EXCERPTED RECORDS:
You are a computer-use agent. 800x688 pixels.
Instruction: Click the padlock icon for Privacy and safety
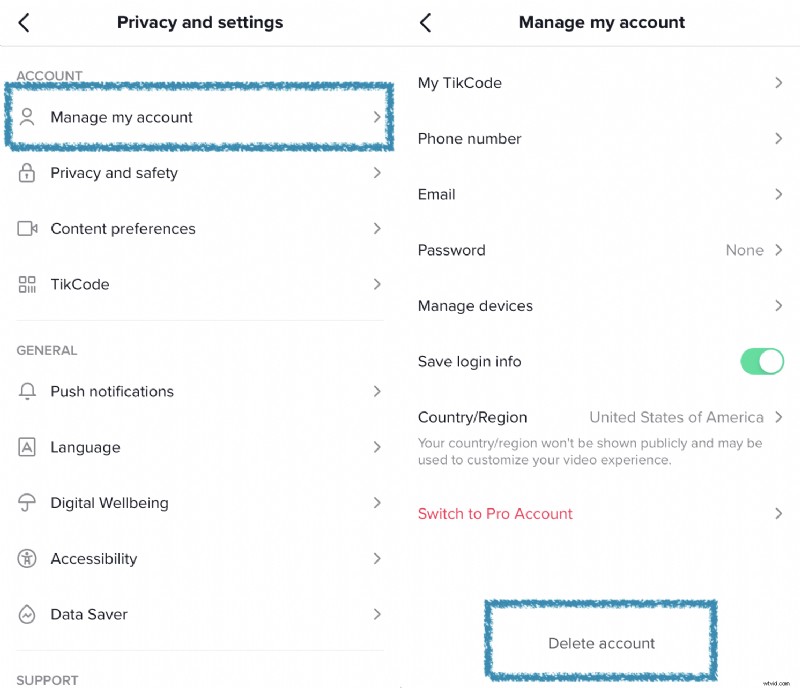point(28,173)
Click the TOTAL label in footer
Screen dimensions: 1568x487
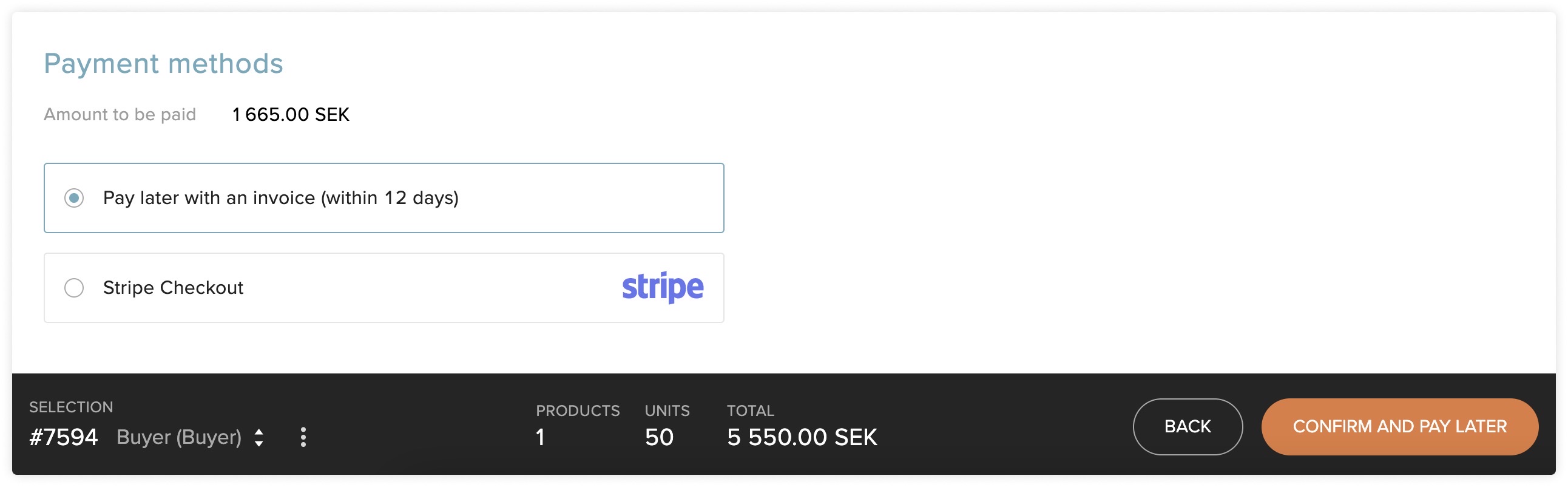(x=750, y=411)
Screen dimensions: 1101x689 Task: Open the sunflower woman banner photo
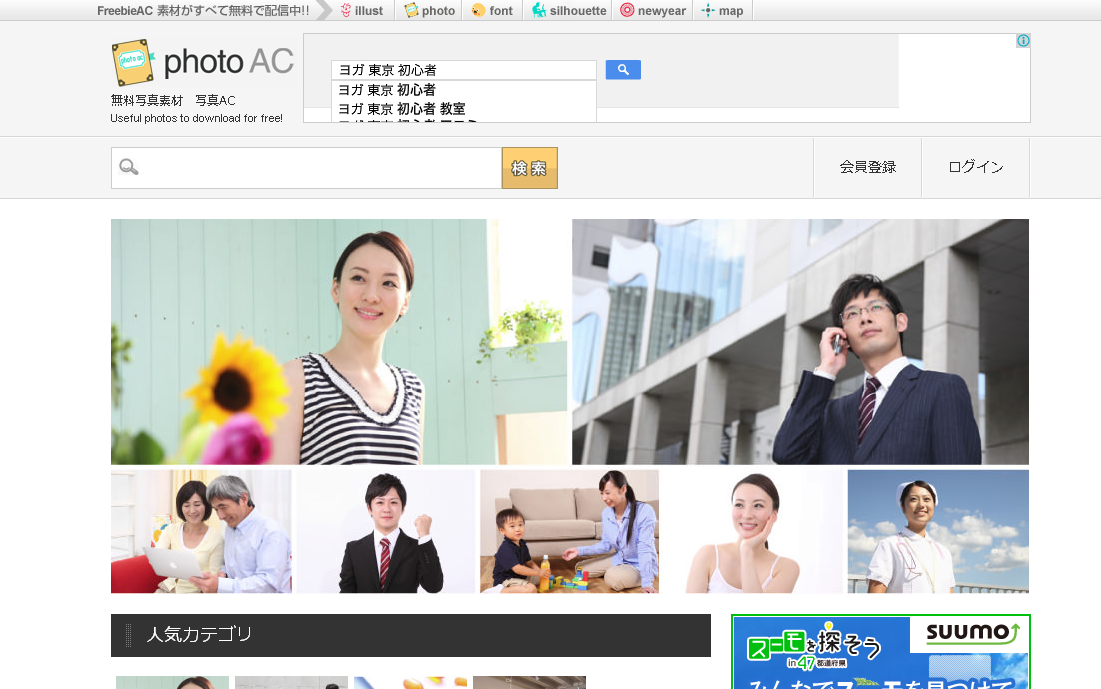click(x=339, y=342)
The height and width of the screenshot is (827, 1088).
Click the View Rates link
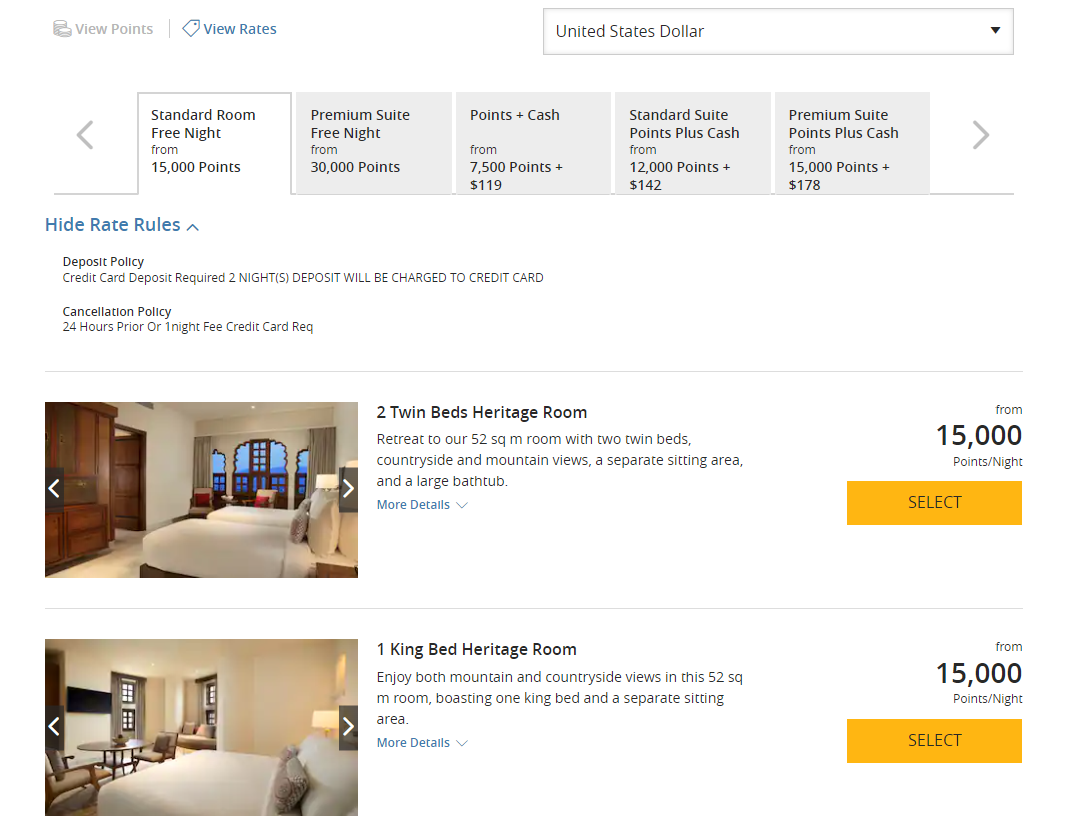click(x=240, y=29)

DIRECTIONS FOR THIS TASK:
Your copy should match the listing exactly, apart from the pictures it leaves out.

EXERCISE RESPONSE:
You are a computer-use agent. 800x688 pixels.
Instruction: Click the padlock icon for Privacy and safety
point(28,173)
Click the TOTAL label in footer
Screen dimensions: 1568x487
(x=750, y=411)
Screen dimensions: 1101x689 Task: Open the sunflower woman banner photo
click(x=339, y=342)
The height and width of the screenshot is (827, 1088).
Click the View Rates link
click(x=240, y=29)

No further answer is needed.